======== Provided information ========

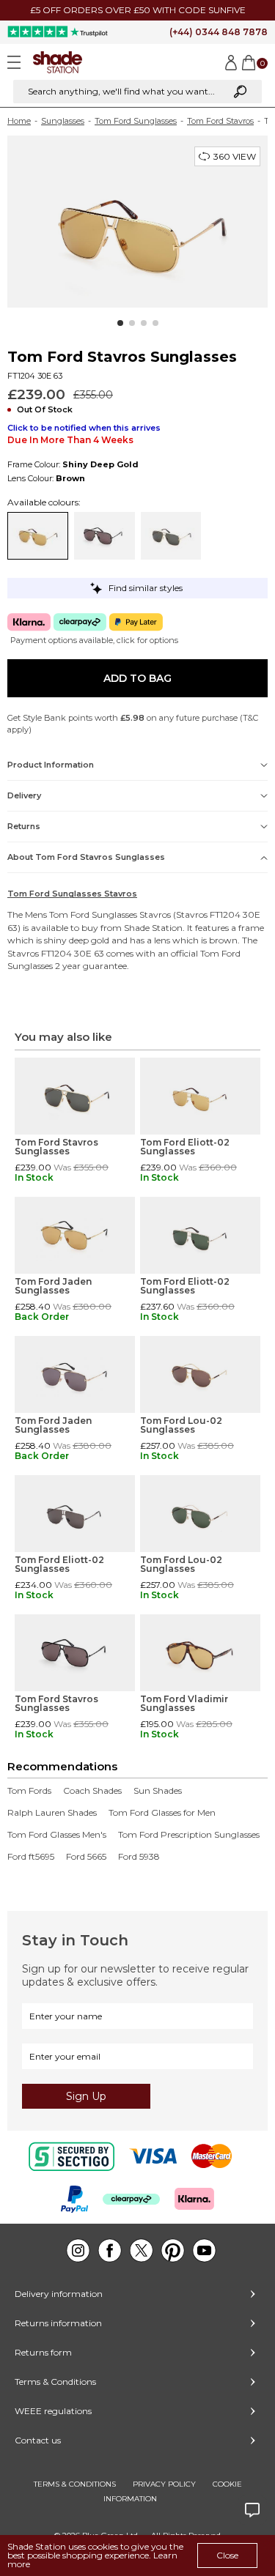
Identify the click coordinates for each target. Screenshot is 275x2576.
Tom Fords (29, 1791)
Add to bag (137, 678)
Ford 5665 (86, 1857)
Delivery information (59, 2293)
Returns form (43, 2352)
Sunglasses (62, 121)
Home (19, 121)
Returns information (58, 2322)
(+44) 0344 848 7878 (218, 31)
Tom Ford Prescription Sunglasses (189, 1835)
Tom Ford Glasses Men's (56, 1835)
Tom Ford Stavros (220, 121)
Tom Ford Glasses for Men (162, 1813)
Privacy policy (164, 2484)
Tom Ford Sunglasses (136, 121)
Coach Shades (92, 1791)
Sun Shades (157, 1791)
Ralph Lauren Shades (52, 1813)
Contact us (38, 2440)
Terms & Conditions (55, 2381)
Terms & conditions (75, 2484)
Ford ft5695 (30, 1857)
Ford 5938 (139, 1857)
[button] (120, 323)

========

→ **Task item**: The records above are to be restated exactly, without their pictures.

→ **Solution for this exercise**:
Identify the click coordinates for each target. Screenshot is 275x2576.
Tom Fords (29, 1791)
Add to bag (137, 678)
Ford 5665 (86, 1857)
Delivery information (59, 2293)
Returns form (43, 2352)
Sunglasses (62, 121)
Home (19, 121)
Returns information (58, 2322)
(+44) 0344 848 7878 (218, 31)
Tom Ford Prescription Sunglasses (189, 1835)
Tom Ford Glasses Men's (56, 1835)
Tom Ford Stavros (220, 121)
Tom Ford Glasses for Men (162, 1813)
Privacy policy (164, 2484)
Tom Ford Sunglasses (136, 121)
Coach Shades (92, 1791)
Sun Shades (157, 1791)
Ralph Lauren Shades (52, 1813)
Contact us (38, 2440)
Terms & Conditions (55, 2381)
Terms & conditions (75, 2484)
Ford ft5695 (30, 1857)
Ford 5938 (139, 1857)
[button] (120, 323)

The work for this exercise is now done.